Потом пришли красные, поймали казака возле сада, в риге, и увели с собой. Он же полдня лежал ничком во ржи, а казачка через несколько дней, вечером как-то легла к нему в постель. Хоть и не много было на нем одеял. Всего-то фронтовая плащпалатка да старая шуба казачья.
Эх, что за баба была!.. Но это еще не все. Родила она от него ребенка, а он в это время уже служил в Красной Армии. Иногда лишь появлялся на хуторе, в новенькой форме, увешанный ручными гранатами. Бои, отступления, наступления… и не заметил он, как очутился где-то в Сибири. Оттуда снова двинулся вместе с частью обратно. Везде, где они проходили, валялись на снегу мерзлые трупы белых и красных вперемежку. Уж и весна миновала; пробовал было искать он тот хутор, ту казачку, ребенка… да что тогда значил какой-то хутор, ребенок? Не больше чем засохший цветок в пылающем стоге соломы. Потом — побег, допросы на границе… Католиков заставляли исповедоваться; он-то знал, о чем идет речь, и благословлял мать за то, что родился кальвинистом.
Теперь давно уж он дома; но столько всего на душе, что кажется порой: не выдержит, надорвется…
Вот и выпивает Имре время от времени, чтобы легче стало; а выпьет — понемногу рассыпает вокруг крупицы своей тайны.
Из-за этого и вызван он к исправнику.
Нынче, правда, не успел он еще выпить столько, чтобы мир вокруг стал легким, будто невесомым; однако и упрямой трезвости уже нет… Стоит Имре Вад с подогнувшимися коленями — словно прошлое непосильным грузом навалилось на плечи.
Открывается дверь. Ференц Вираг выходит без шапки, с горящим лицом. Секунду дико смотрит на Имре, потом отворачивается к стене и, медленно шевеля губами, читает подряд все объявления.
— Имре Вад! — высовывается из-за двери писарь и тут же прячется обратно. Словно и дело-то совсем не серьезное, а так, пошутить ему захотелось.
Имре Вад прокашливается, слюну глотает. Держа перед собой шапку как щит, входит сгорбившись в кабинет. Молча останавливается в дверях, стараясь выглядеть так, будто он давно уже здесь. Голову склоняет немного набок.
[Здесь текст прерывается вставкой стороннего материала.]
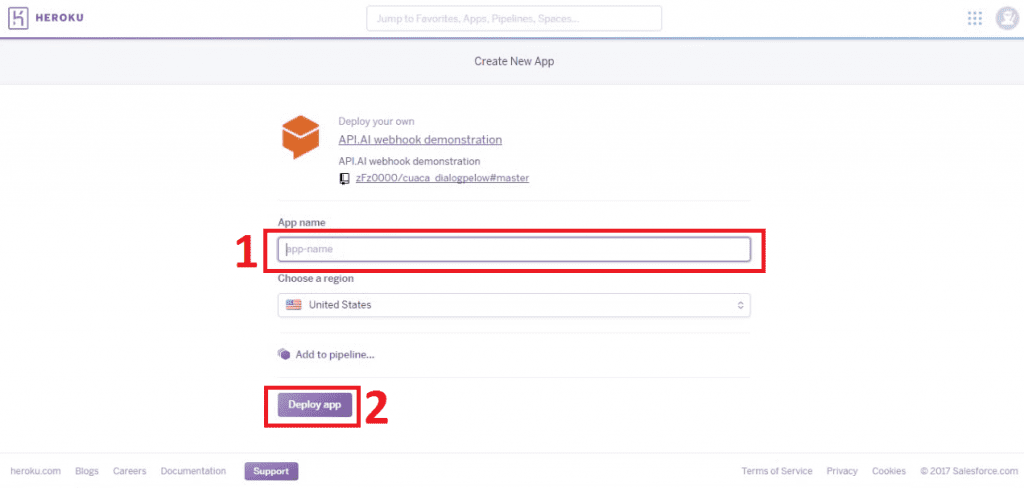
Task: Open API.AI webhook demonstration link
Action: [420, 140]
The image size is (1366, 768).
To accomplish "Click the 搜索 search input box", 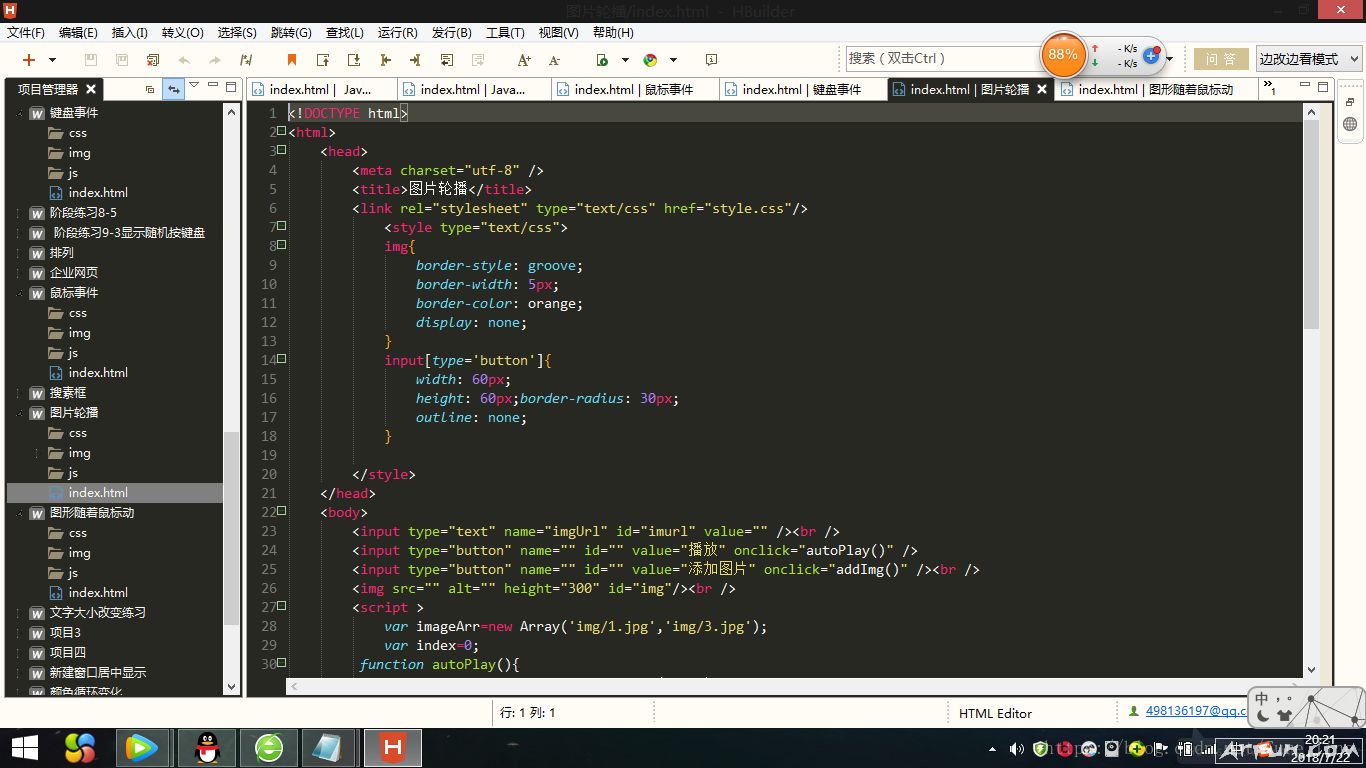I will (x=940, y=59).
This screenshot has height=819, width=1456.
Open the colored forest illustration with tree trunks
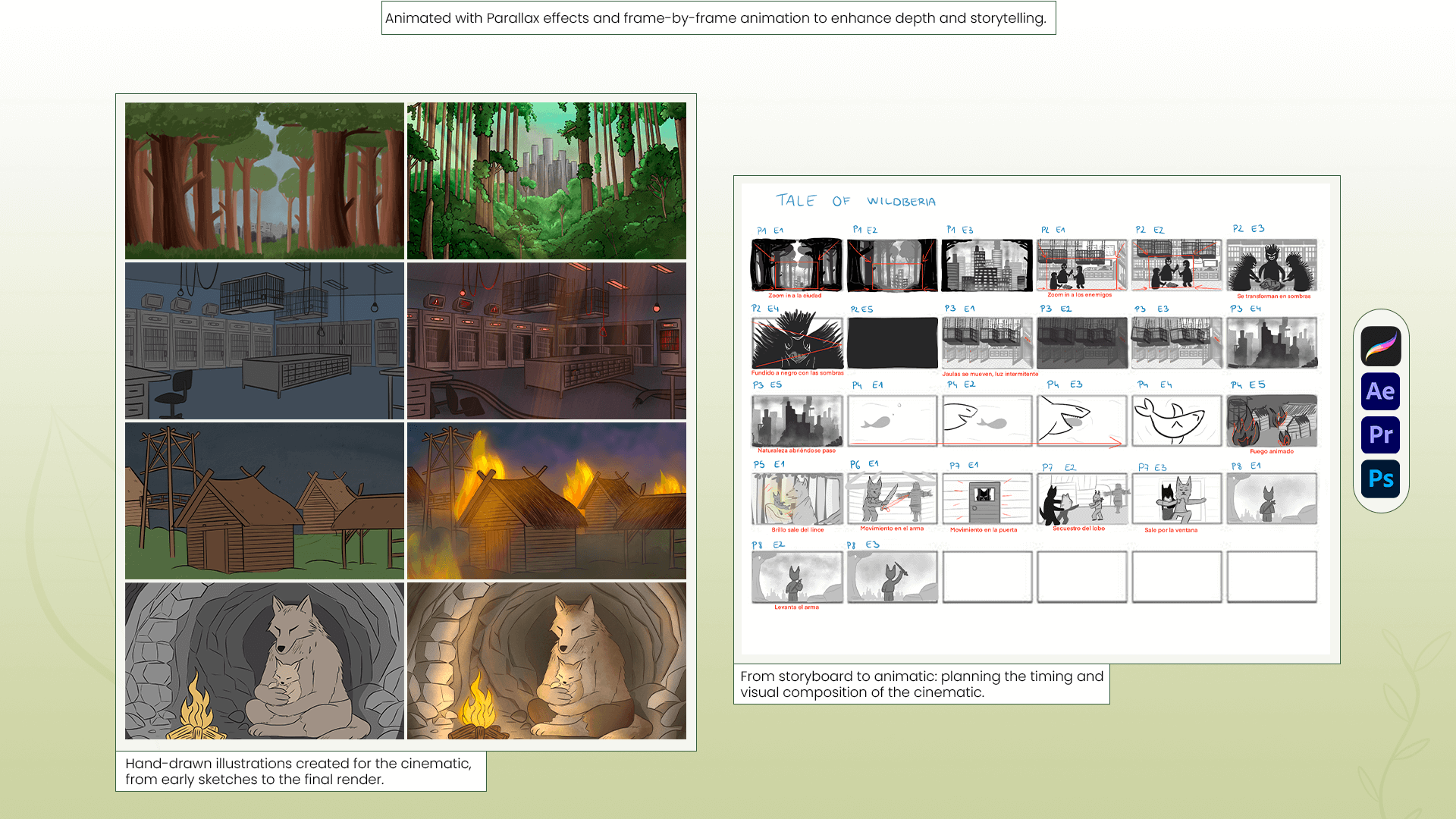pyautogui.click(x=264, y=181)
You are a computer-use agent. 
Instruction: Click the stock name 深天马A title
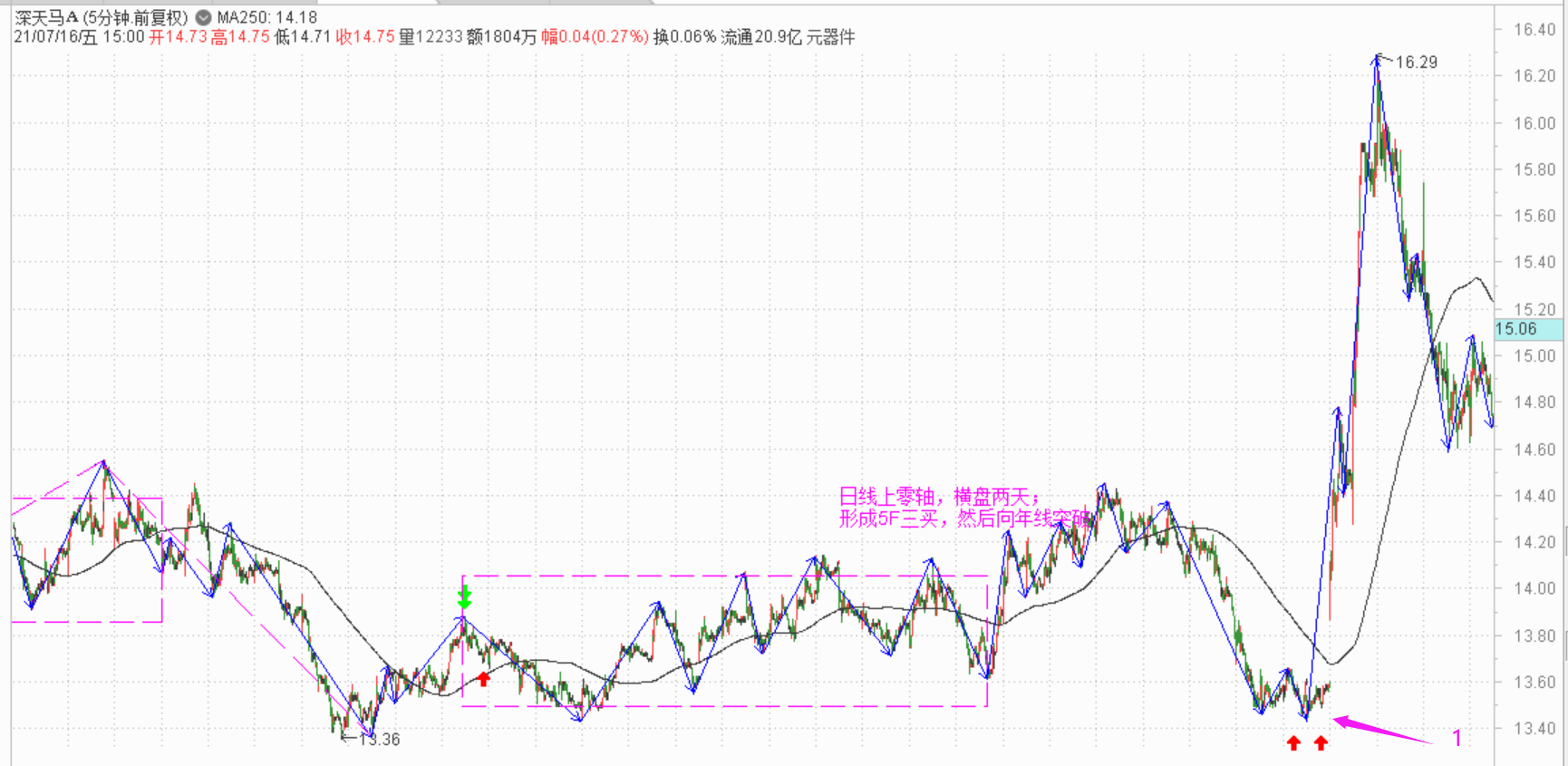point(47,17)
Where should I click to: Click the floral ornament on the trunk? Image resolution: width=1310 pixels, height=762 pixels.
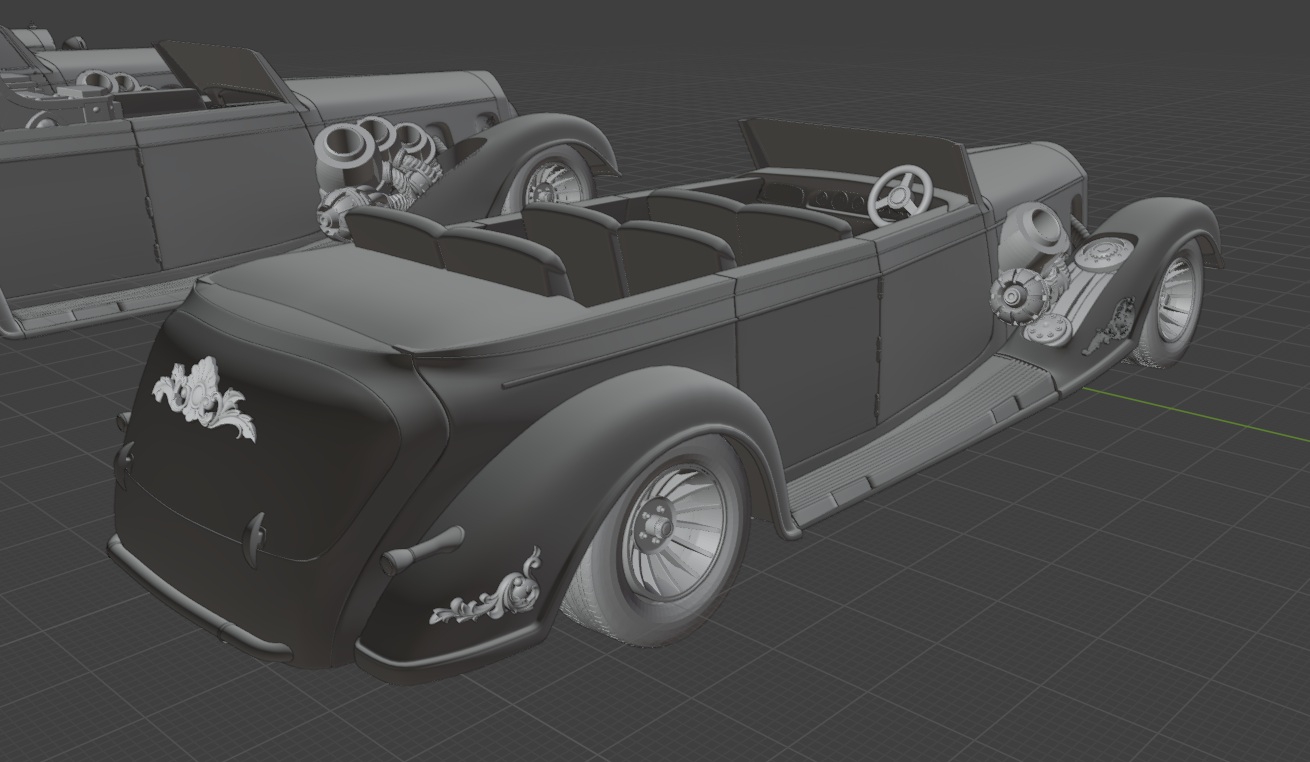[205, 397]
Исправник — человек среднего роста, лет сорока, в темно-сером костюме — стоит, упершись кулаками в стол. Читает какую-то бумагу; потом наконец поворачивается. У него густые, пышные усы, косматые брови. Смотрит он на Имре Вада, и каждый волосок на нем шевелится по отдельности. Как, скажем, когти или как паучьи лапы. «Триста пенгё… шестнадцать тонн пшеницы выиграл мерзавец… Опять начнутся всякие неприятности с этим паршивым Гросом… он ведь свой проигрыш на батраках постарается выместить. А тут еще этот мужик… Ведь так мало нас, венгров. А он — «Интернационал»!.. Если мужики начнут большевистские штучки откалывать…
— Что вы опять натворили, несчастный?
— Я ничего не делал, господин главный уездный начальник… — отвечает Имре Вад и даже сам удивляется, как у него гладко это вышло. Потому что, если, предположим, заранее знаешь вопрос, — это одно дело, а не знаешь — другое… Радуется чему-то, неизвестно чему.
— Ничего? А в корчме всякое безобразие поете, это как понять?
— Я не знаю, что в этом правда, что нет, господин главный уездный начальник, я только помню, что крепко за воротник заложил… Я ведь не отказываюсь…
— Что-что? Заложили куда?..
— Ну словом, когда выпьет человек, запросто может к чужой теще в зятья попасть…
— О! — и исправник даже садится от удивления.
— Пока опомнишься, глядь, а нос-то в дерьме… Ежели б не это, не было бы у меня, господин главный уездный начальник, никаких забот на свете…
— Подождите-ка! Какая теща? Да еще нос в этом… в дерьме?.. — Кулаком стучит исправник. Хочется ему расхохотаться громким, легким смехом. Экий чудной мужик! Что ни слово, то бог знает какая глубина… и притом не беспроглядная, а светлая, мерцающая глубина.
— Это мы, мужики, стало быть, так говорим промежду собой…
Ну конечно же! Известно ведь, мужики на другом языке разговаривают, когда они сами по себе. Потому-то в каждый его приезд и оборачивается деревня новым лицом. О, как часто хотелось познать ему истинный ее облик — и никогда не удавалось… Вот стоит перед ним мужик, который, видно, основательно запутался в своей жизни. И оказывается, через него-то, через этого странноватого человека с изрытым глубокими морщинами лицом, и можно заглянуть в таинственную душу деревни. Будто через окно какое-нибудь.